Text provided ▸
Recombination is initiated by the formation of double strand breaks (DSBs) at leptotene, before the chromosomes have paired (Fig. 5). The DSBs allow one of the free 3’ ends to invade a homologous region on a chromosome from the other parent. This ‘strand invasion’ displaces one chromosome strand from the other parent forming a D-loop. The DSBs are repaired using homologous sequences on chromosomes from the other parent as template, and the free ends eventually ligate, leading to the formation of Holliday Junctions between the synapsed chromosomes. Each Holliday Junction can be resolved by cutting either horizontally or vertically and ligating. Horizontal cuts in both Holliday Junctions lead to non-crossover. However, if one junction is cut vertically and the other horizontally, this results in a crossover. Each crossover event forms a chiasma, which holds the homologues together after the SC is disassembled.
Sung P, Klein H. Mechanism of homologous recombination: mediators and helicases take on regulatory functions. Nat Rev Mol Cell Biol. 2006 Oct;7(10):739-50. Epub 2006 Aug 23.

Required actions ▸
1) In the passage on recombination, what results when one Holliday Junction is cut vertically and the other horizontally?
2) Extract the portion of the passage on recombination that runs from "Sung P, Klein" to "2006 Aug 23.".
3) Continue the passage on recombination from the point where it stops.

Provided material ▸
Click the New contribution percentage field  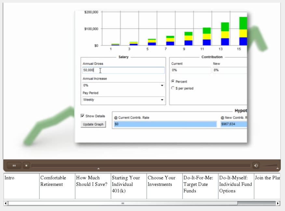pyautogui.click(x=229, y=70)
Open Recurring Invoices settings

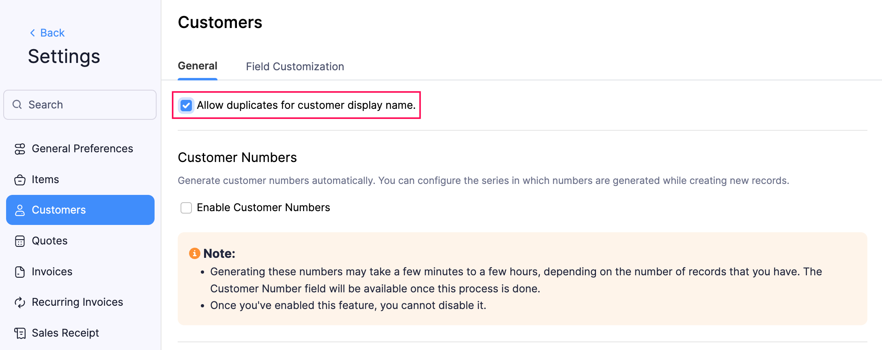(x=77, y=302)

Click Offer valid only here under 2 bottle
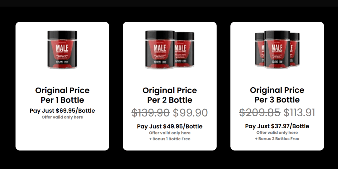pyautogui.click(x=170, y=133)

Answer set ▸
1) A crossover.

2)
Sung P, Klein H. Mechanism of homologous recombination: mediators and helicases take on regulatory functions. Nat Rev Mol Cell Biol. 2006 Oct;7(10):739-50. Epub 2006 Aug 23.

3)
“Double-strand breaks (DSBs) can be repaired by several homologous recombination (HR)-mediated pathways, including double-strand break repair (DSBR) and synthesis-dependent strand annealing (SDSA). a) In both pathways, repair is initiated by resection of a DSB to provide 3′ single-stranded DNA (ssDNA) overhangs. Strand invasion by these 3′ ssDNA overhangs into a homologous sequence is followed by DNA synthesis at the invading end. b) After strand invasion and synthesis, the second DSB end can be captured to form an intermediate with two Holliday junctions (HJs). After gap-repair DNA synthesis and ligation, the structure is resolved at the HJs in a non-crossover (black arrow heads at both HJs) or crossover mode (green arrow heads at one HJ and black arrow heads at the other HJ). c) Alternatively, the reaction can proceed to SDSA by strand displacement, annealing of the extended single-strand end to the ssDNA on the other break end, followed by gap-filling DNA synthesis and ligation. The repair product from SDSA is always non-crossover.”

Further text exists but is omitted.